Pyne Gould Corporation has confirmed that a $100 million loan to South Canterbury Finance ranks ahead of debenture holders and says the funds are not at risk from statutory management of Allan Hubbard.
PGC’s subsidiary Torchlight Investment Group manages the Torchlight group of funds, which provide loans outside the normal banking environment to distressed companies.
The group recently increased a $75 million credit facility to South Canterbury to $100 million. PGC says it contributed $15 million, with the balance provided by third parties.
In a statement on Friday, PGC said Torchlight considered the funding facility an excellent investment.

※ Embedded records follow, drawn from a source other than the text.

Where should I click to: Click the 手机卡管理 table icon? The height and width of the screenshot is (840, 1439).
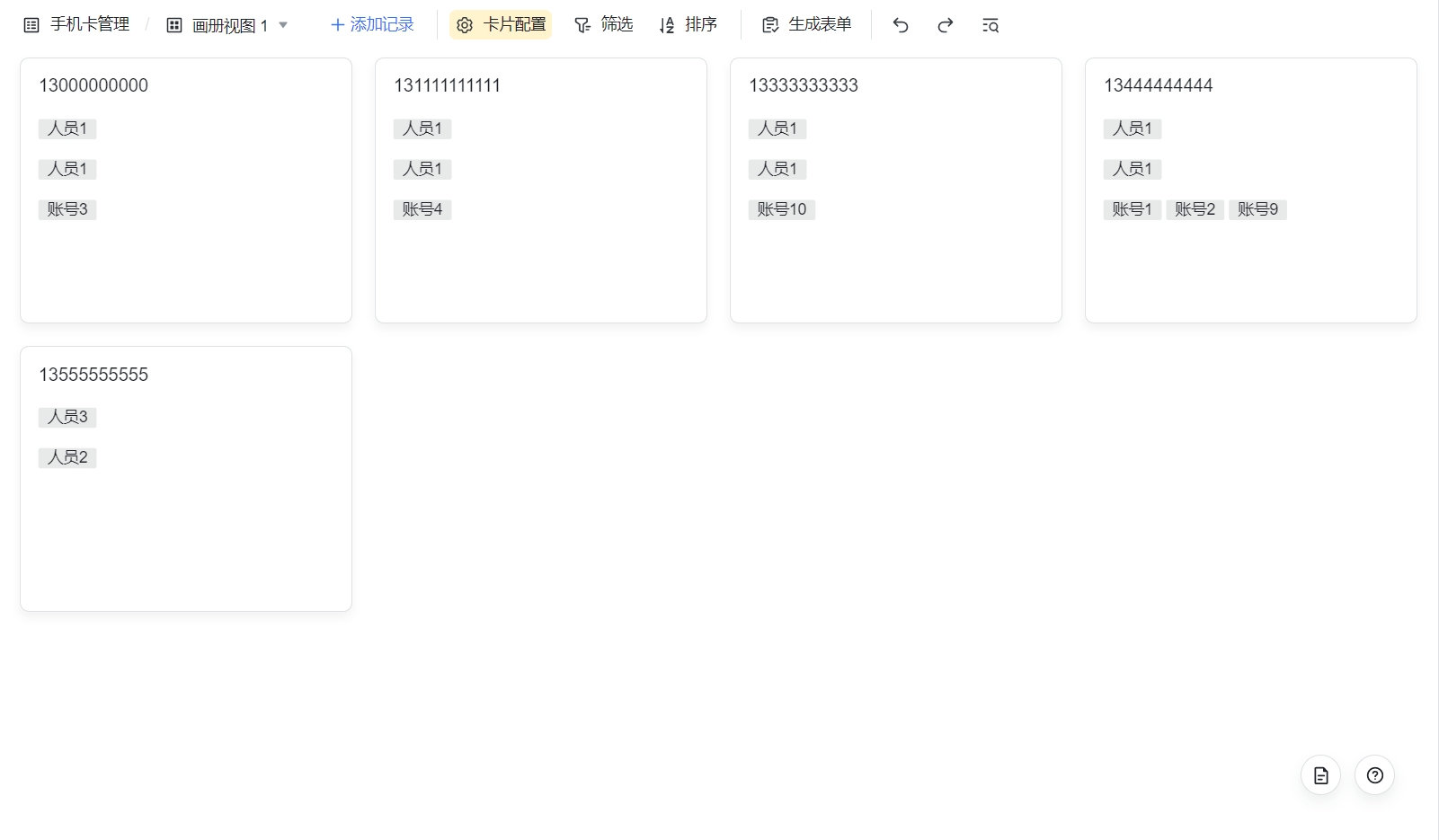[x=31, y=25]
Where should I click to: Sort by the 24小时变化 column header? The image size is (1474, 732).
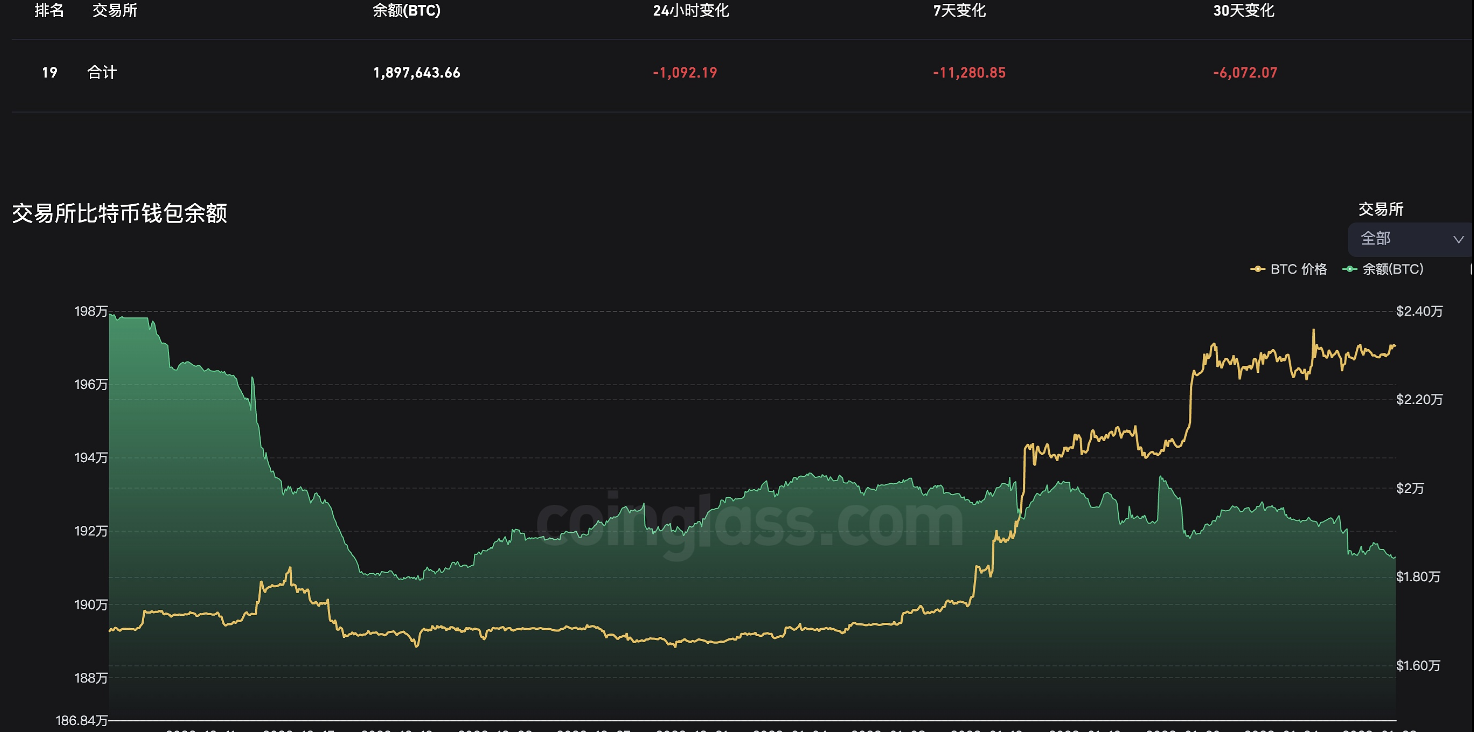[691, 11]
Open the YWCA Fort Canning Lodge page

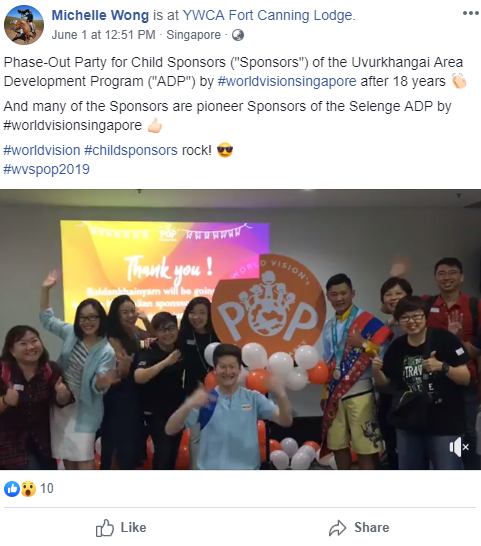pyautogui.click(x=267, y=15)
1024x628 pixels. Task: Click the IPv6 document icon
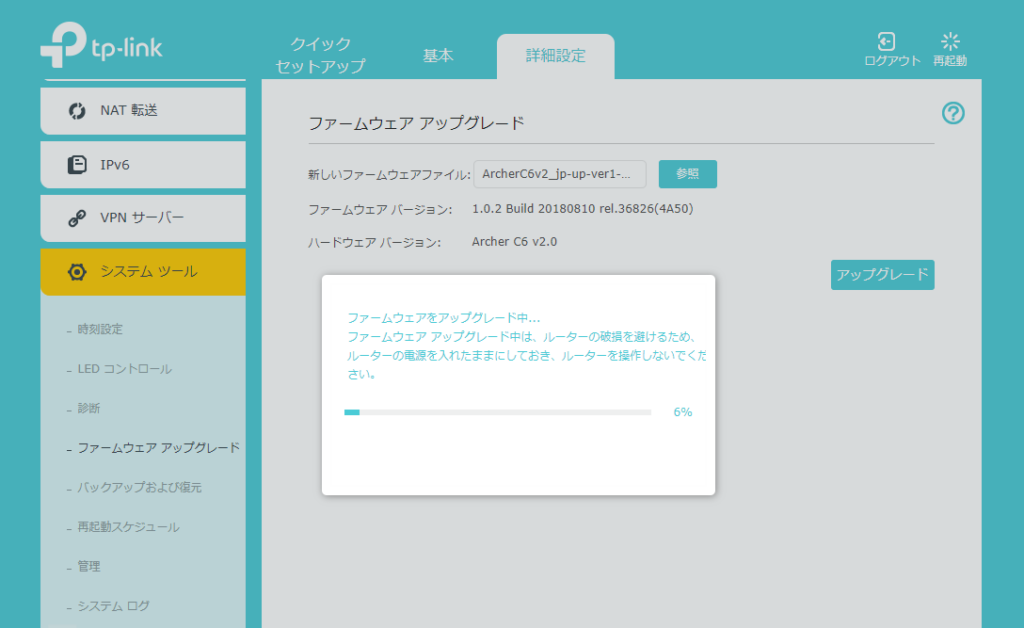77,165
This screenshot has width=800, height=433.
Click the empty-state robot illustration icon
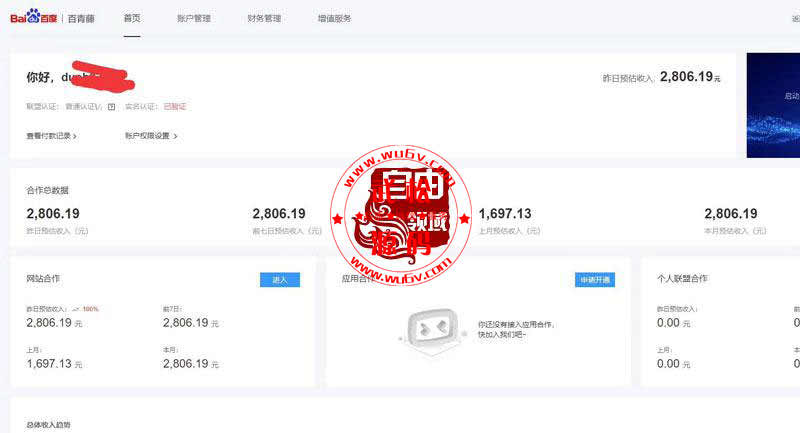click(x=431, y=328)
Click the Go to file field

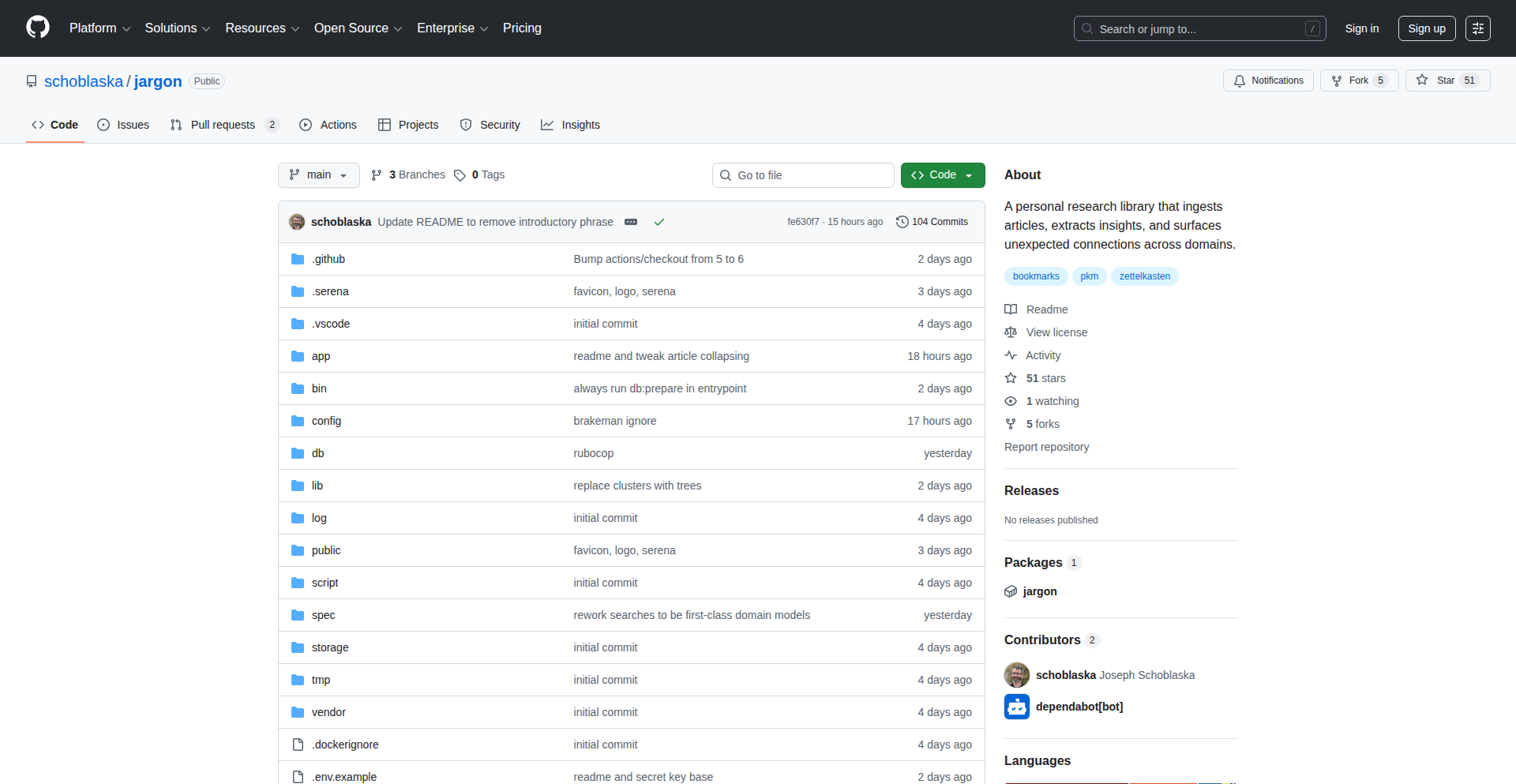(803, 175)
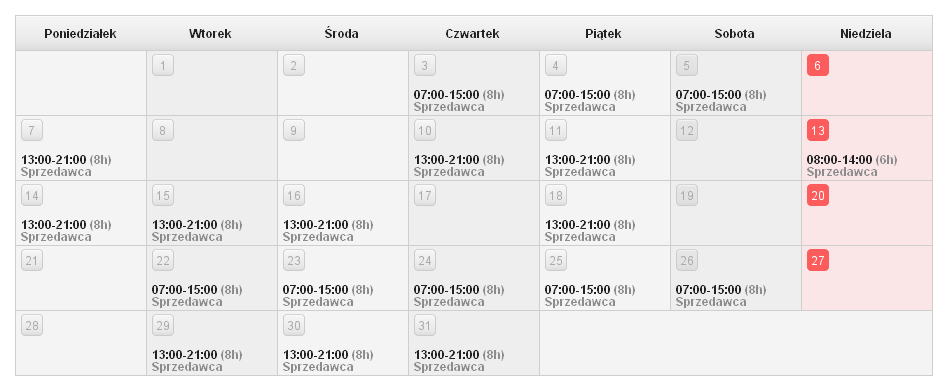Open the red day 13 badge
The height and width of the screenshot is (391, 948).
point(817,130)
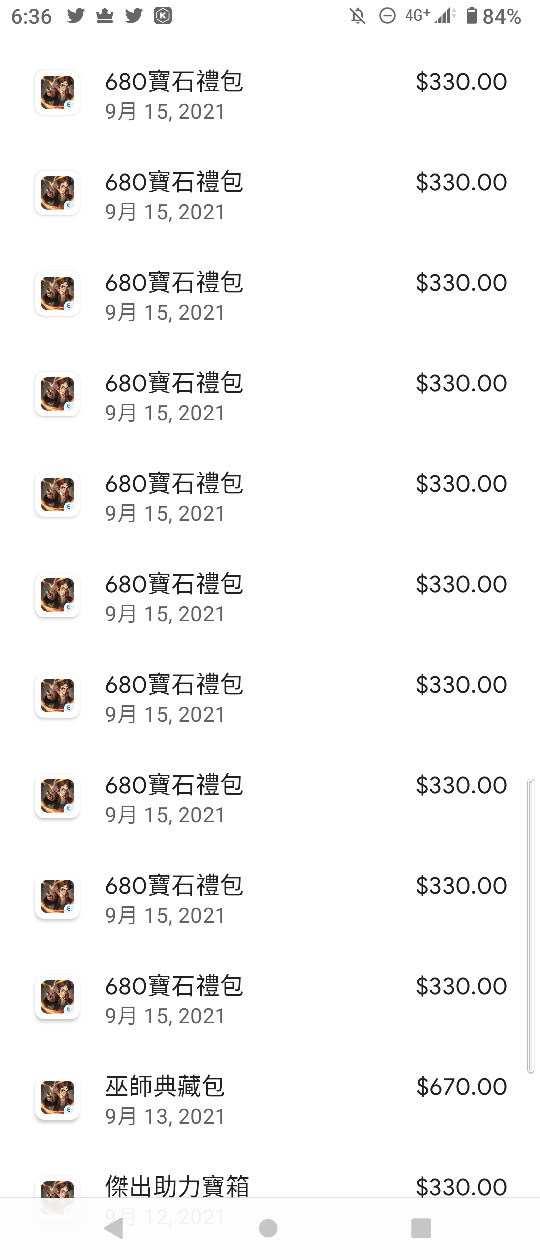
Task: Open the 680寶石禮包 entry just above 巫師典藏包
Action: click(x=270, y=1000)
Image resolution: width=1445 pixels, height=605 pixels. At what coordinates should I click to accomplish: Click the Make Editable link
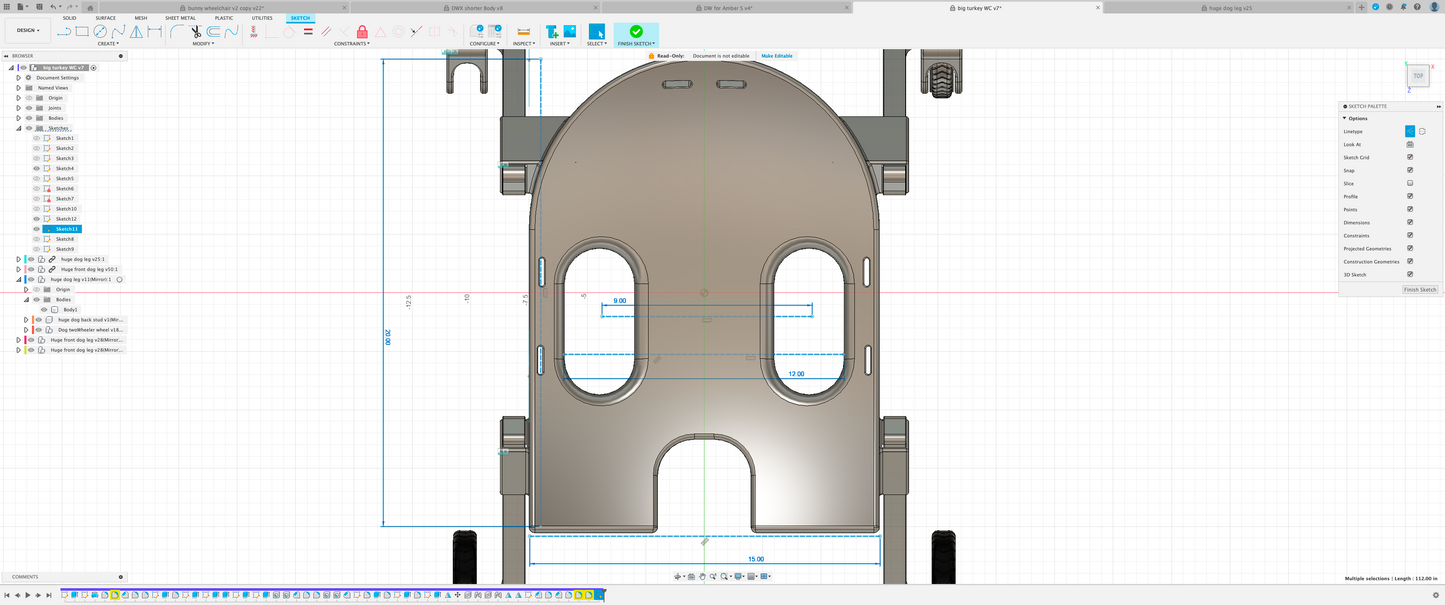[776, 56]
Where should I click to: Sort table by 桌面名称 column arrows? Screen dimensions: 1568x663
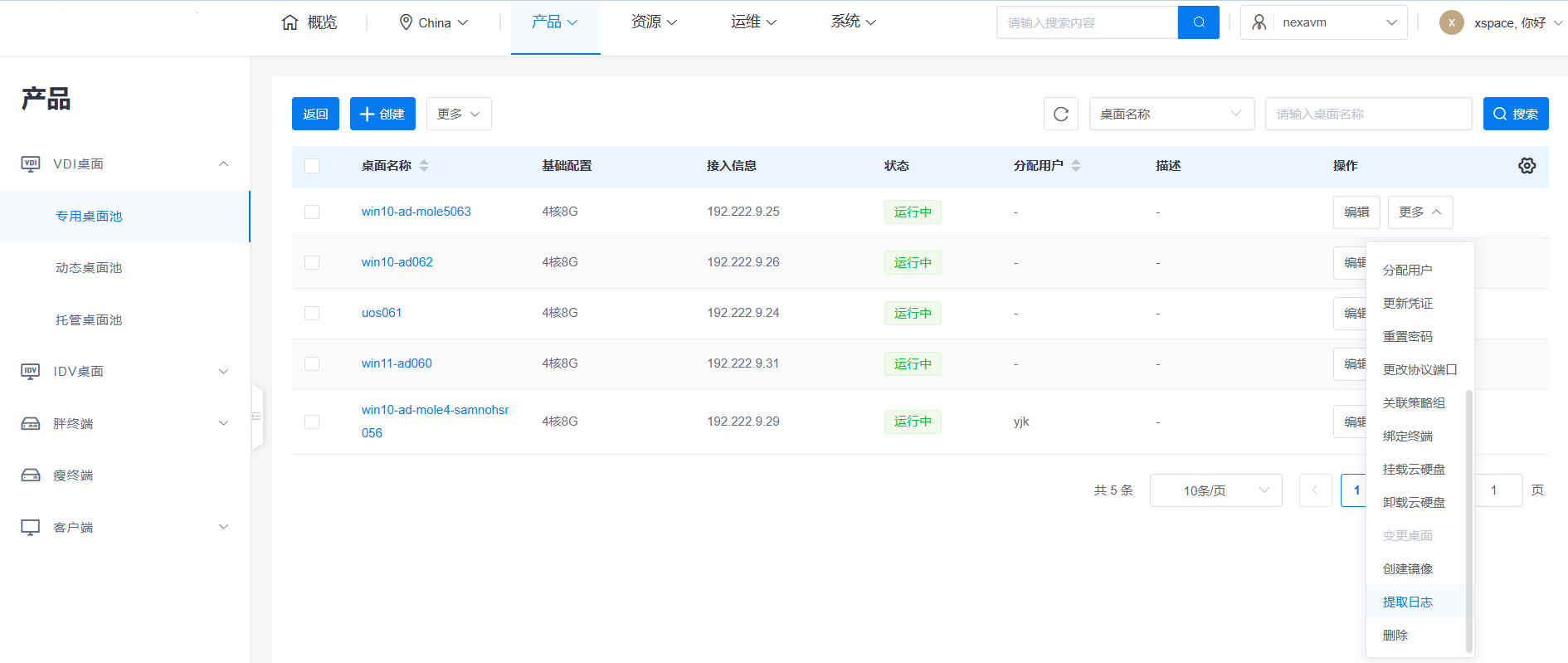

“Our facility, being secured ahead of other charges under the Trust Deed, is particularly robust, and our investment is well secured and profitable.”
Torchlight is chaired by PGC cornerstone shareholder and director George Kerr.
Comments and questions
This feels like someone move the deck chairs on the titanic.....basically a 3rd party loan, should never have happened and the run on SCF in the next month will mean that no one will get anything.
Investors in SCF are bailing out by the hundred, this company is gone and it is just a matter of how many poor old peoples money it takes with it.
Here we go again. The old finance company switch the priorities trick. SCF solicits funding via secured debentures, then when the cupboard is full, pushes their priviledged {first ranking] status down the ladder by offering some 3rd party [often inter-related} funding in on that position.
Does the trust deed really state that secured debenture holder's 1st ranking security status can be usurped / over-riden by inter-related loans?
I doubt it, what says the trustee??
Oh "Yes" What does the trustee say? This is where the SFO should be poking it's nose in.
Ahead of debenture holders or not - doesn't matter: the debenture holders are covered by the Crown Guarantee.
Wiilliam is not correct in regard to secured debenture holders.
They are government guaranteed...every last one.......in regard to insolvency whilst the guarantee is live....As correctly pointed out by Jeoff.
For them,the torchlight fund's priority is of no consequence.
The business of dirty tricks!
Why has the business of the Securities Commission & Simon Botherways conflict of interest in non disclosure of his past relationships with George Kerr & past business with SCF been swept under the table?
This needs more publicity, because is stinks of conflict.
While it clear SCF grew too quickly; at the wrong time, & now finds itself undercapitalised, Mr Hubbard deserves more respect than statutory management. He has thrown alot of his assets in, to try & keep afloat. Now through conflict, Botherway has probably gifted Kerr with some of these at wholesale prices.
Mr Hubbard may be ultimately responsible for the position SCF now finds itself in, but Lachie Macleod is largely responsible for the grow at the wrong time. You can not entirely blame Mr Hubbard for trying to take his hand off the wheel in his late 70's. Its just he hired an someone who wasnt conservative enough; or conservative at all. I think they call it a lemon!!!